>> START Given entries

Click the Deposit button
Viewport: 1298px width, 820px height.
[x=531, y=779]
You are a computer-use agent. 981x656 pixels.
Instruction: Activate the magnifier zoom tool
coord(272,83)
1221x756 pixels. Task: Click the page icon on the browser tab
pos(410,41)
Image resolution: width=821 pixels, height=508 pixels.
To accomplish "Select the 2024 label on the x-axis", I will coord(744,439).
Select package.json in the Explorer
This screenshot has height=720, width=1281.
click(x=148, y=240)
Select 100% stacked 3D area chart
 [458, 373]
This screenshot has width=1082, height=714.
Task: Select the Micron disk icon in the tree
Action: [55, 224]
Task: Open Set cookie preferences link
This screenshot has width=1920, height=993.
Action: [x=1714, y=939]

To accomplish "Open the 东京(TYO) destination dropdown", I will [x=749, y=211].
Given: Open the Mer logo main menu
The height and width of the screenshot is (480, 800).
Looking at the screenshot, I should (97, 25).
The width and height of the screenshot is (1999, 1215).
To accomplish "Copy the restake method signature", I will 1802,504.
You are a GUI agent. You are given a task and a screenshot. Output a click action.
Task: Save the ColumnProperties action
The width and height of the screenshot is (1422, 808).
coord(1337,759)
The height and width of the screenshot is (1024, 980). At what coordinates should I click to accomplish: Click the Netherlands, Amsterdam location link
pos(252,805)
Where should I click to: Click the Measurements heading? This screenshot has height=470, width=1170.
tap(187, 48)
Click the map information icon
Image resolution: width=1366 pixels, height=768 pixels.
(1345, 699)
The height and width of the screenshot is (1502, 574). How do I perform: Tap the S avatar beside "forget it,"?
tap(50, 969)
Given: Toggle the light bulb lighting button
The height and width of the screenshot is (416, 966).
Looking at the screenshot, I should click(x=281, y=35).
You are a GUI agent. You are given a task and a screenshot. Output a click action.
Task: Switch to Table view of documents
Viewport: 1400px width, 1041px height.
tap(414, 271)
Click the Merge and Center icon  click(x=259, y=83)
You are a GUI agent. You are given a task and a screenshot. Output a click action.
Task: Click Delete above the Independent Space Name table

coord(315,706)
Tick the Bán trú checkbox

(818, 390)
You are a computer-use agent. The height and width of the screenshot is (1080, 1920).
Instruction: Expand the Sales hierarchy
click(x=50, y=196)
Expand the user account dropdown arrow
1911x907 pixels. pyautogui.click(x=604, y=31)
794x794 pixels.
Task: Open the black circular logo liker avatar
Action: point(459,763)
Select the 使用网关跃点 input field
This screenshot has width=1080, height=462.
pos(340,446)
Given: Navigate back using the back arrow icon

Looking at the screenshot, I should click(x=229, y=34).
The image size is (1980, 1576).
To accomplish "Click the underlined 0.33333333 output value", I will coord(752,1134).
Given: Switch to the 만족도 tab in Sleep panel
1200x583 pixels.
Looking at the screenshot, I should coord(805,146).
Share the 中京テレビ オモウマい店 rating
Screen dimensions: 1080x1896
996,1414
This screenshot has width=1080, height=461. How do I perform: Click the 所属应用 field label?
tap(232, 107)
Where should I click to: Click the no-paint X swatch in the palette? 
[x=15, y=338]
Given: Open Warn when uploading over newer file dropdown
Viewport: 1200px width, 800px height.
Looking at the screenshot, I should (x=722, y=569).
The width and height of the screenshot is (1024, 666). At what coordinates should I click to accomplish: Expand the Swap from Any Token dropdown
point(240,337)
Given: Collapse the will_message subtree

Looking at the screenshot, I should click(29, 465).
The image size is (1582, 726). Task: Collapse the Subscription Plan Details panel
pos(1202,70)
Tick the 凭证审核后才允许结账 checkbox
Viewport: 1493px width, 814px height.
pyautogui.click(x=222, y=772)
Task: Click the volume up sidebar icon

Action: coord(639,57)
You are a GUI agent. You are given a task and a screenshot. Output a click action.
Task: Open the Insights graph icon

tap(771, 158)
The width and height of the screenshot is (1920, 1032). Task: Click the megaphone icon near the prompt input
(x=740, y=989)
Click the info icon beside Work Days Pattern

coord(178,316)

>> END Given entries

Could you print the data above, unchanged, starting at the line that contains "Select 100% stacked 3D area chart" and stopping after the line that contains "Looking at the screenshot, I should click(x=281, y=35)."?

# Output
Select 100% stacked 3D area chart
 [458, 373]
This screenshot has width=1082, height=714.
Task: Select the Micron disk icon in the tree
Action: [55, 224]
Task: Open Set cookie preferences link
This screenshot has width=1920, height=993.
Action: [x=1714, y=939]

To accomplish "Open the 东京(TYO) destination dropdown", I will [x=749, y=211].
Given: Open the Mer logo main menu
The height and width of the screenshot is (480, 800).
Looking at the screenshot, I should (97, 25).
The width and height of the screenshot is (1999, 1215).
To accomplish "Copy the restake method signature", I will 1802,504.
You are a GUI agent. You are given a task and a screenshot. Output a click action.
Task: Save the ColumnProperties action
The width and height of the screenshot is (1422, 808).
coord(1337,759)
The height and width of the screenshot is (1024, 980). At what coordinates should I click to accomplish: Click the Netherlands, Amsterdam location link
pos(252,805)
Where should I click to: Click the Measurements heading? This screenshot has height=470, width=1170.
tap(187, 48)
Click the map information icon
Image resolution: width=1366 pixels, height=768 pixels.
(1345, 699)
The height and width of the screenshot is (1502, 574). How do I perform: Tap the S avatar beside "forget it,"?
tap(50, 969)
Given: Toggle the light bulb lighting button
The height and width of the screenshot is (416, 966).
Looking at the screenshot, I should click(x=281, y=35).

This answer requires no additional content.